▸ **EXERCISE AIM**: Every line below that holds the string "Privacy" should be copied out.

▸ **DATA EXCERPTS**:
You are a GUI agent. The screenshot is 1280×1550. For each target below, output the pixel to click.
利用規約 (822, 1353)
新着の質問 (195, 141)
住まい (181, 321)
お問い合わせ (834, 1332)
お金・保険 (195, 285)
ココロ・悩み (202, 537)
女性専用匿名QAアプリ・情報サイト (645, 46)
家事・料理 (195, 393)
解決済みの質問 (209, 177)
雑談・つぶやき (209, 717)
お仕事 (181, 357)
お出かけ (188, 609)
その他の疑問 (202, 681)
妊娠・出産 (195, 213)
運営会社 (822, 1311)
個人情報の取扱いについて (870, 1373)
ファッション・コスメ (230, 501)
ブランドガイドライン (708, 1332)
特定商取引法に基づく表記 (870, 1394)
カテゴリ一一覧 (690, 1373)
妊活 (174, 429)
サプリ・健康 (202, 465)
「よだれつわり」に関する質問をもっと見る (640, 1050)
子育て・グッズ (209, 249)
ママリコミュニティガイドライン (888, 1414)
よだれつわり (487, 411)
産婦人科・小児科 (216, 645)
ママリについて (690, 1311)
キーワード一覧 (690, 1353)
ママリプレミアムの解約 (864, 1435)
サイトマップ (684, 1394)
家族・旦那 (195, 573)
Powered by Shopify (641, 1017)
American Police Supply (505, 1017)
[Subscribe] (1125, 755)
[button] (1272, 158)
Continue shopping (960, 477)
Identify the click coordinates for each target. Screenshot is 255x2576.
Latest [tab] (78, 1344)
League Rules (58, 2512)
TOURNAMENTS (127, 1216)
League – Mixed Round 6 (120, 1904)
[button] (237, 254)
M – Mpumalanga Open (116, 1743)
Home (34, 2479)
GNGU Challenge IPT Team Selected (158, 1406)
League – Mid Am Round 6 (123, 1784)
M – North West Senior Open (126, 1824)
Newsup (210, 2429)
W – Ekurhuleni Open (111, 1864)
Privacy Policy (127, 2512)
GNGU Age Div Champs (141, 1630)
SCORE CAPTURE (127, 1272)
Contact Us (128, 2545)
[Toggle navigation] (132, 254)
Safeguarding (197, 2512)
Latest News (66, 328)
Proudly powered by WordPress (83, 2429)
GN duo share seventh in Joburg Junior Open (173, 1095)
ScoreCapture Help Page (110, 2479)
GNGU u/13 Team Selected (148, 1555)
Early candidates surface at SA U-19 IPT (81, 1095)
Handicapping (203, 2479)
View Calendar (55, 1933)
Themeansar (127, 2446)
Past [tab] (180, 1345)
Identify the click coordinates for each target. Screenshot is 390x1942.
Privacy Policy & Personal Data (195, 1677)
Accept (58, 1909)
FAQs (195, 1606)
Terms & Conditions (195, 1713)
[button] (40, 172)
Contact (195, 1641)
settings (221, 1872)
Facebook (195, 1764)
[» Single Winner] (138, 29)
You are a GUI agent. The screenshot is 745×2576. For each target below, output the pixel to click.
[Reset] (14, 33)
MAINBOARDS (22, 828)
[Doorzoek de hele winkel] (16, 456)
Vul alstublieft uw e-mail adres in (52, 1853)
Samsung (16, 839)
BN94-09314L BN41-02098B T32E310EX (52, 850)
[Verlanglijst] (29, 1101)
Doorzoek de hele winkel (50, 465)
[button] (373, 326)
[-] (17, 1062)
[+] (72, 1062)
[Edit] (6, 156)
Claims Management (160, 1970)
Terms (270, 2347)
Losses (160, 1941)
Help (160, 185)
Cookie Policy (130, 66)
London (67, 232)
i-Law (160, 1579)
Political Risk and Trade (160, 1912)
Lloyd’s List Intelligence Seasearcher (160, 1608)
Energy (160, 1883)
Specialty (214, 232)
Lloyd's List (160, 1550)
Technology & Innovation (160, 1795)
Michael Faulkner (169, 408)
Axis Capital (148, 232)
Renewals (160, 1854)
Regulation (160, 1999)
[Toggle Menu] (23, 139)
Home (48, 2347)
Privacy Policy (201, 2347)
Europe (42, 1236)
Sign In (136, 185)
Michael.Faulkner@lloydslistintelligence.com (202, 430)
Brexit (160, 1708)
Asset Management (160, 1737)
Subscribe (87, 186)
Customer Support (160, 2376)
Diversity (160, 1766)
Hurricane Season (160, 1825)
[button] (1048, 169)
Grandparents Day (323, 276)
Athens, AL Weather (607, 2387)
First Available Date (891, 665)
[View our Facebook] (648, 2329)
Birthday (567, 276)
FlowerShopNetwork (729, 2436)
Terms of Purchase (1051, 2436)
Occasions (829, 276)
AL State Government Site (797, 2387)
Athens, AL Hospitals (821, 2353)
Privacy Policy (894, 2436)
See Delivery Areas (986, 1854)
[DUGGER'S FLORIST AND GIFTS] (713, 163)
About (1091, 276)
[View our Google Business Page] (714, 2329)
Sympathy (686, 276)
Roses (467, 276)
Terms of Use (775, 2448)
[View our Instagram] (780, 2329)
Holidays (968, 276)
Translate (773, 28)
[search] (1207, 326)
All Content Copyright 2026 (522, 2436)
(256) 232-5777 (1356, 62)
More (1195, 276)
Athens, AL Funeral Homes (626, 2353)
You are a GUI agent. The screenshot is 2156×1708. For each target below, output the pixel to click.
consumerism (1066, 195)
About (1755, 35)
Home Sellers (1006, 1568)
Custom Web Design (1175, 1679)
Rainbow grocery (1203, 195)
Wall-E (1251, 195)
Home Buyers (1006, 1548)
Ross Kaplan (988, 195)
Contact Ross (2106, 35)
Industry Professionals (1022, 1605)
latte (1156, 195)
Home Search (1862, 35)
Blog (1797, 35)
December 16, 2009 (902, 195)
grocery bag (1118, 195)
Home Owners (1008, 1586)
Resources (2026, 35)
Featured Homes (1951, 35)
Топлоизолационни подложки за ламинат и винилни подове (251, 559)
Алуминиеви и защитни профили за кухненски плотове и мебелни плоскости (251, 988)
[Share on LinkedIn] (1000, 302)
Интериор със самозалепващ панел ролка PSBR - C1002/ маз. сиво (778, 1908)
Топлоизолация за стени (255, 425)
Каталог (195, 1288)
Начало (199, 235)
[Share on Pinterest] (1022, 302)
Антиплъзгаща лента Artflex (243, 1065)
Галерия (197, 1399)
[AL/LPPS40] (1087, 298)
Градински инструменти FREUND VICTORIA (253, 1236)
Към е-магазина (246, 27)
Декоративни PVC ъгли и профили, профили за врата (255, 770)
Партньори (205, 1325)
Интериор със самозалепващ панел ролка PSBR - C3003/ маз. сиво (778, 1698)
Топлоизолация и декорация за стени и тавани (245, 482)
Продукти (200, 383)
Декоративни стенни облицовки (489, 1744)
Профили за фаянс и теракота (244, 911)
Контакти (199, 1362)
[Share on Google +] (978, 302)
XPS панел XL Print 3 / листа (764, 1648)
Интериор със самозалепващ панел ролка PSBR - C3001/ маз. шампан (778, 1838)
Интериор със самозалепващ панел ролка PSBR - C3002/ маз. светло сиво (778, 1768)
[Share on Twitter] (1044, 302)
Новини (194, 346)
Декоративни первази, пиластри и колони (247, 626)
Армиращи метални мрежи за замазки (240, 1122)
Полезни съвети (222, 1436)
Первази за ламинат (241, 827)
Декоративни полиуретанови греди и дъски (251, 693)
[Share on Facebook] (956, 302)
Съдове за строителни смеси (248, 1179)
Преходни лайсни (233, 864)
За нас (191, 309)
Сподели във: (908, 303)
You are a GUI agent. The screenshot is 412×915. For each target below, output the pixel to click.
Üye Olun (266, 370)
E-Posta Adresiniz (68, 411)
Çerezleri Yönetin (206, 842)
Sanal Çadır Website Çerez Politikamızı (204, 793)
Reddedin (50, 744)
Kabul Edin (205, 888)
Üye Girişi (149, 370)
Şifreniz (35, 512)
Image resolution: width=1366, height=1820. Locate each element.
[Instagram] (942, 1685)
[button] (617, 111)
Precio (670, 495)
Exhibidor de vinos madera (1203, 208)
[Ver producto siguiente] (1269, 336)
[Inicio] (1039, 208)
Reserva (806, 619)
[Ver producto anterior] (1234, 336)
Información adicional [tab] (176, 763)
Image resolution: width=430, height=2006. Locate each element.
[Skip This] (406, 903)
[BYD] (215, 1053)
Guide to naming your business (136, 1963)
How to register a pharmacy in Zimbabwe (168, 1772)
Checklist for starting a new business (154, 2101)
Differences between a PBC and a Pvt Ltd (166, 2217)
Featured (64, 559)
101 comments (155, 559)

▸ **EXERCISE OUTPUT**:
Privacy Policy (127, 2512)
Privacy Policy & Personal Data (195, 1677)
Privacy Policy (201, 2347)
Privacy Policy (894, 2436)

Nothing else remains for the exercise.